7-Desigualdades: Isto é mais um chavão do que uma crítica empiricamente fundamentada. Todos os dados disponíveis mostram que a desigualdade efectivamente diminuiu durante o governo PS, e tal deveu-se uma aposta em políticas sociais, como o complemento social para idosos, o aumento do salário mínimo e o reforço da acção social escolar. Se o Bloco estivesse no governo o importante não era tomar medidas cujos resultados se traduzissem numa redução desigualdades. O importante seria Acabar com as Desigualdades, que é algo inteiramente distinto dos gradualismos e das prudências burguesas do PS.

8-Degradação dos serviços públicos: Não interessa que o PS tenha procurado salvar o SNS, Não interessa que tenha substituido os Hospitais SA. pelos EPE. Não interessa a aposta no reforço do SNS, com a reforma dos cuidados primários e a criação da Rede Nacional de Cuidados Continuados. Como o PS fechou maternidades, é neoliberal. Se o Bloco estivesse no governo havia maternidades em cada casa e um hospital em cada aldeia, vila e cidade de Portugal.
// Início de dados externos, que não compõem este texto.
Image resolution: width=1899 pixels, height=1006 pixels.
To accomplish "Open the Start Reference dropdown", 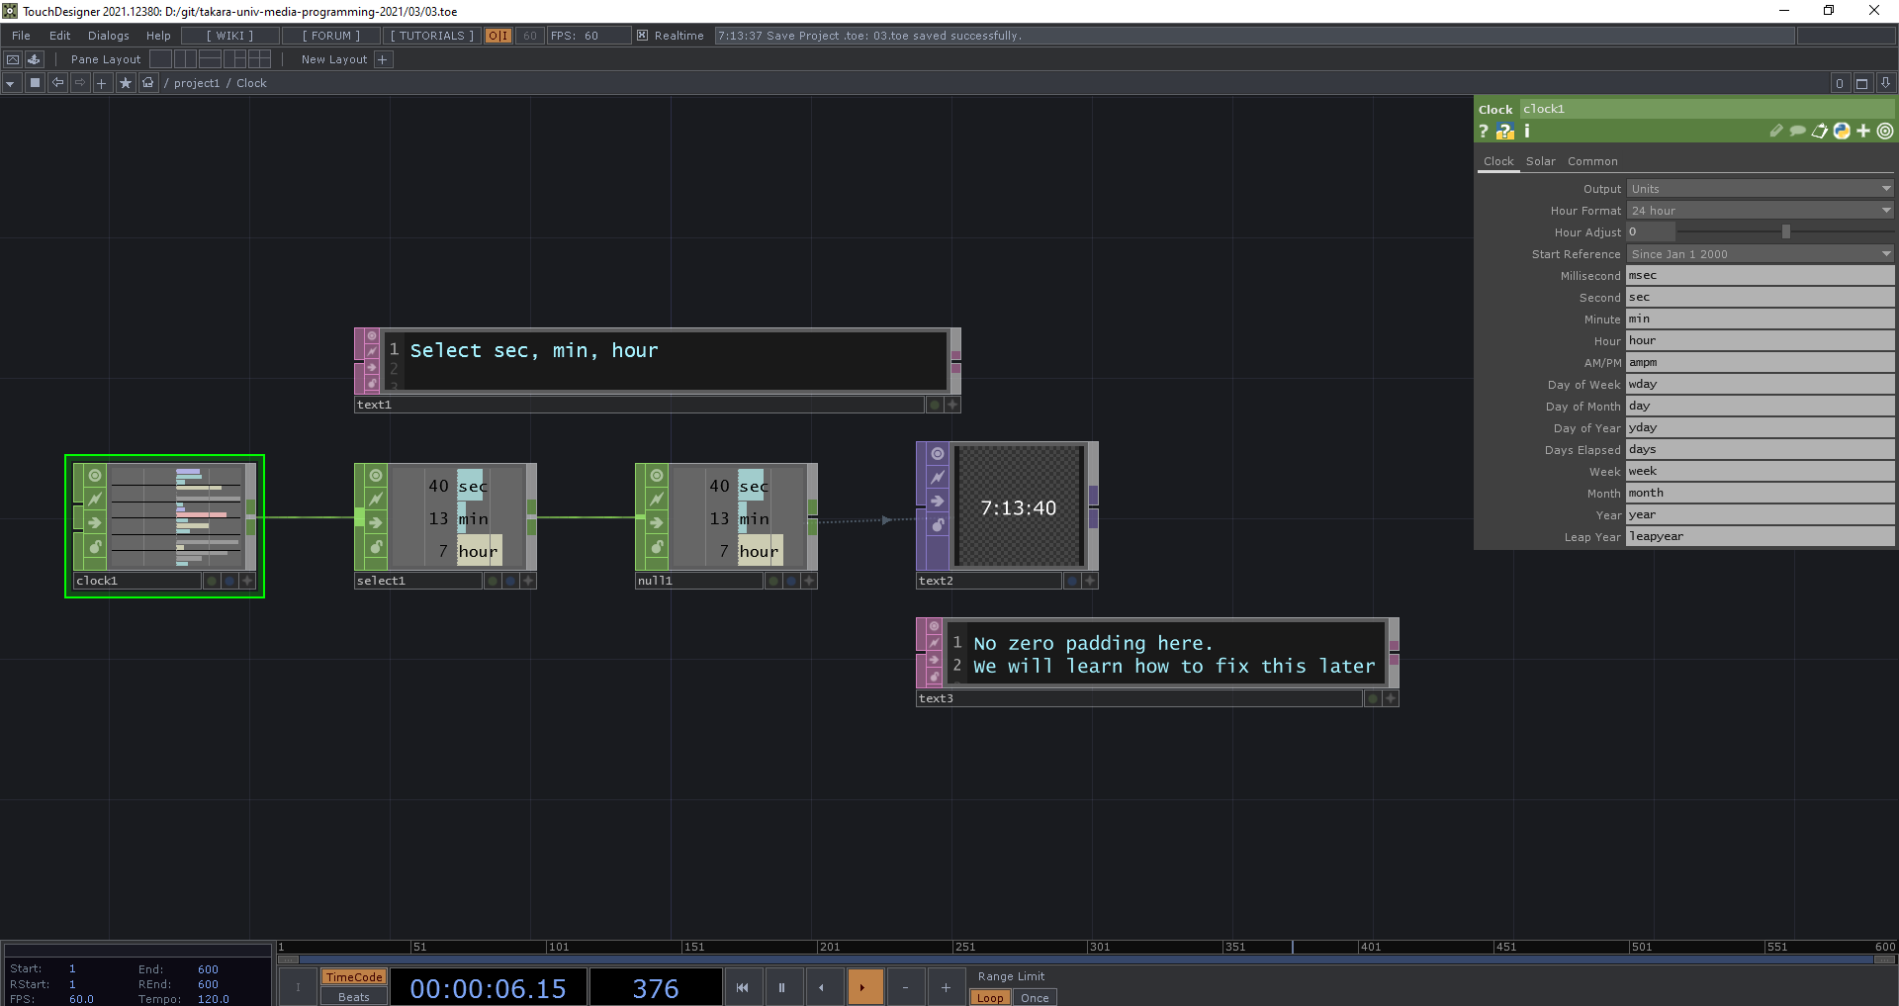I will 1760,254.
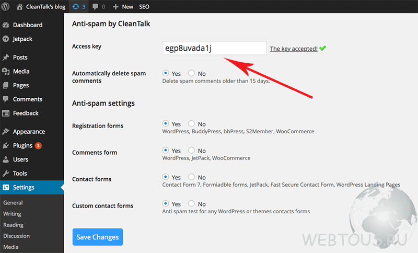Focus the Access key input field
Viewport: 418px width, 253px height.
coord(215,48)
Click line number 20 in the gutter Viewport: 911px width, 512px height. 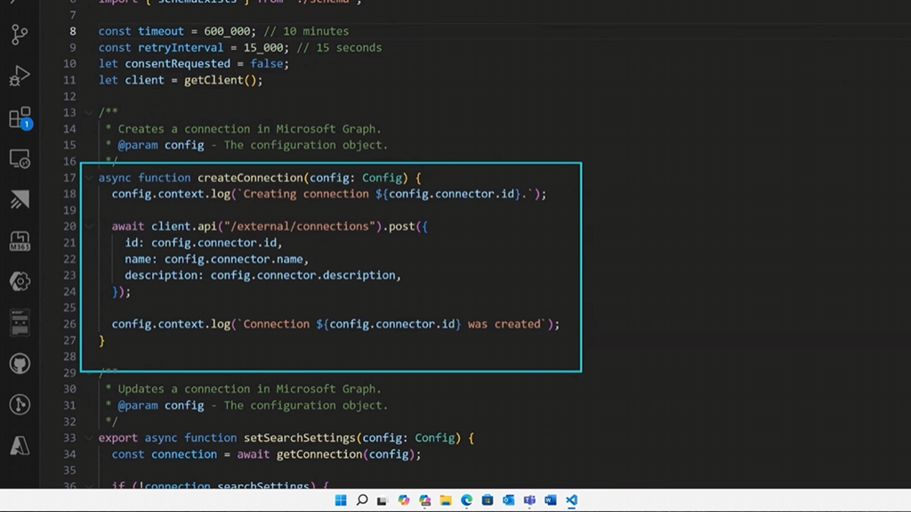pos(69,227)
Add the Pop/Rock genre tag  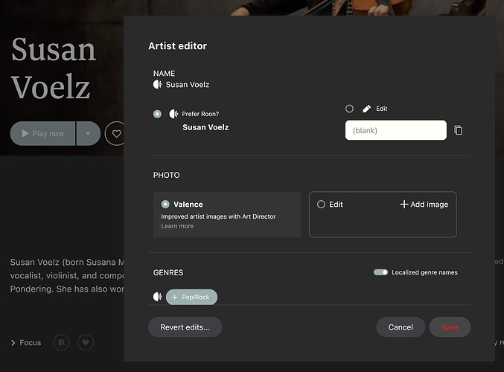[x=191, y=297]
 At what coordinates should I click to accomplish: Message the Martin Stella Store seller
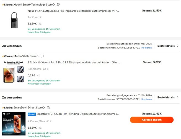[42, 56]
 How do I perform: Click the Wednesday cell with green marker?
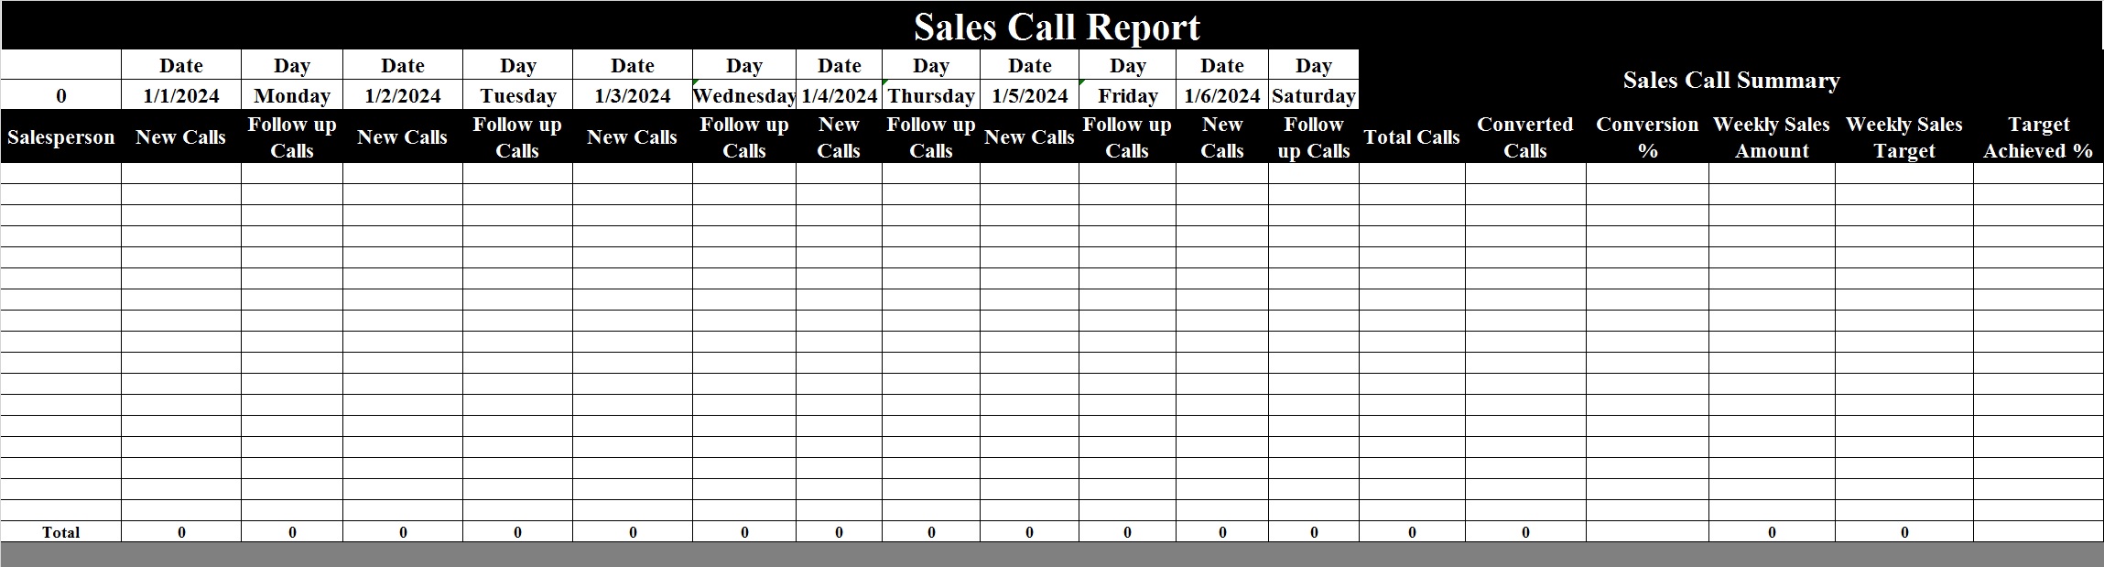[x=744, y=95]
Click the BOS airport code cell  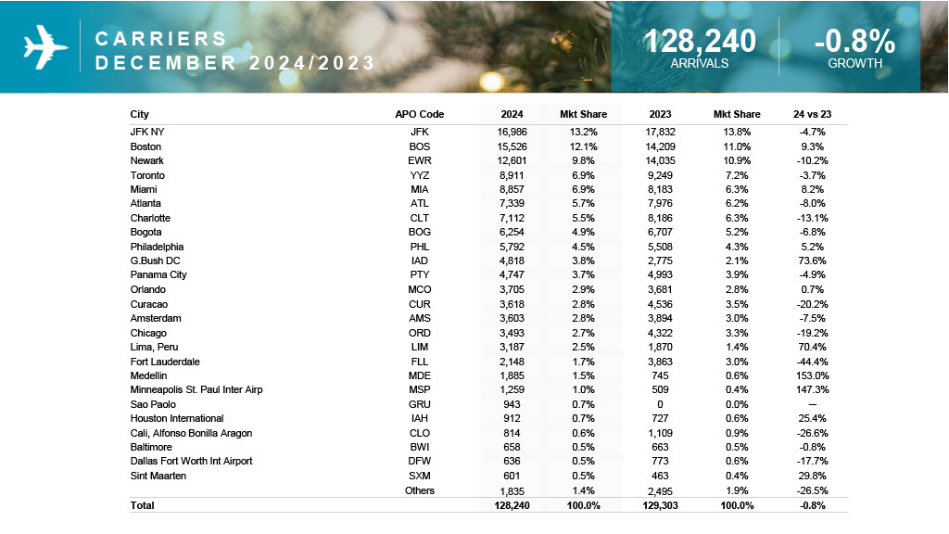point(419,146)
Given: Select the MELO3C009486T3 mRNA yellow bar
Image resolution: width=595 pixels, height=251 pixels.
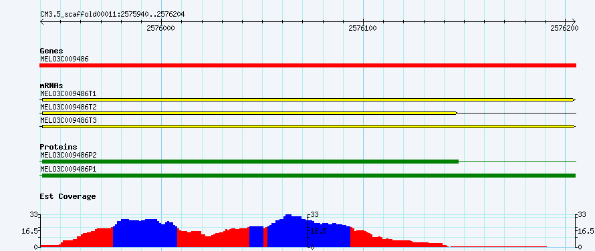Looking at the screenshot, I should coord(308,126).
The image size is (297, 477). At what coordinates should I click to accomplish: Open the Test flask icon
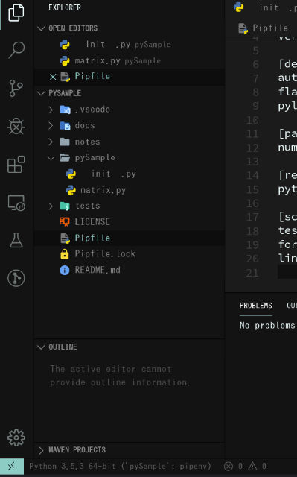point(16,240)
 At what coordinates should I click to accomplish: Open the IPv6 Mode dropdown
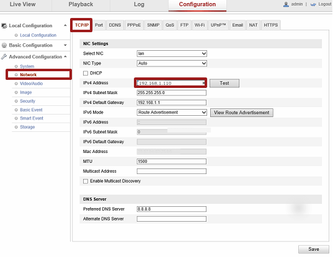[172, 112]
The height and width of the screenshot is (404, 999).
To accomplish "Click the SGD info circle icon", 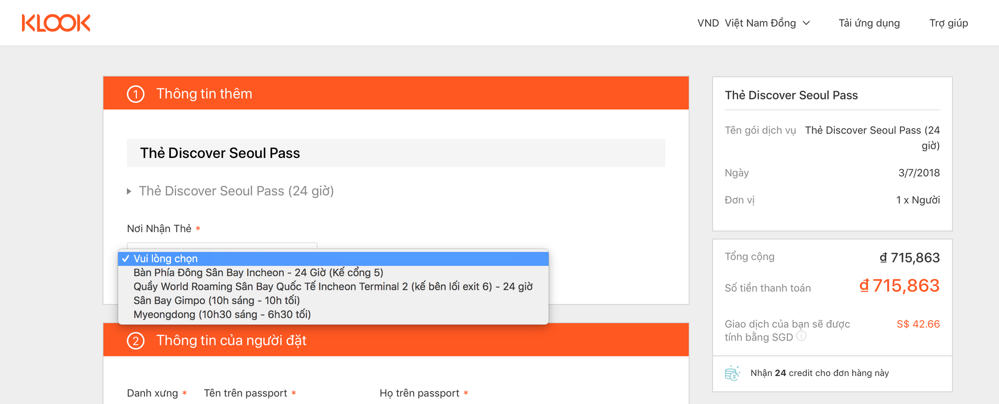I will (801, 336).
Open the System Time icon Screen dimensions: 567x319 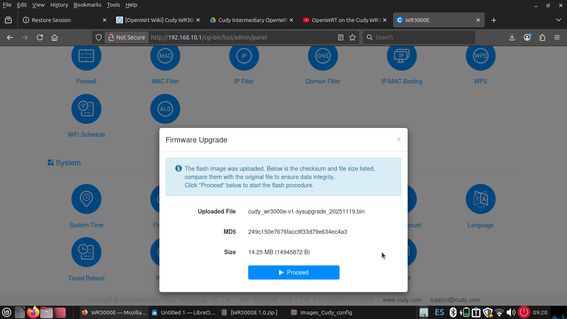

O diagnóstico do Bloco à governação PS não decorre de qualquer leitura da realidade. O bloco prefere inventar a sua própria realidade, e o retrato do PS é sobretudo uma forma a priori que o Bloco usa para desqualificar os seus adversários. Ou seja, como Bloco é contra o neoliberalismo, e como o PS não embarca na irresponsabilidade, no populismo, na demagogia e no radicalismo do Bloco, o PS é necessariamente neoliberal. Em política não há compromissos.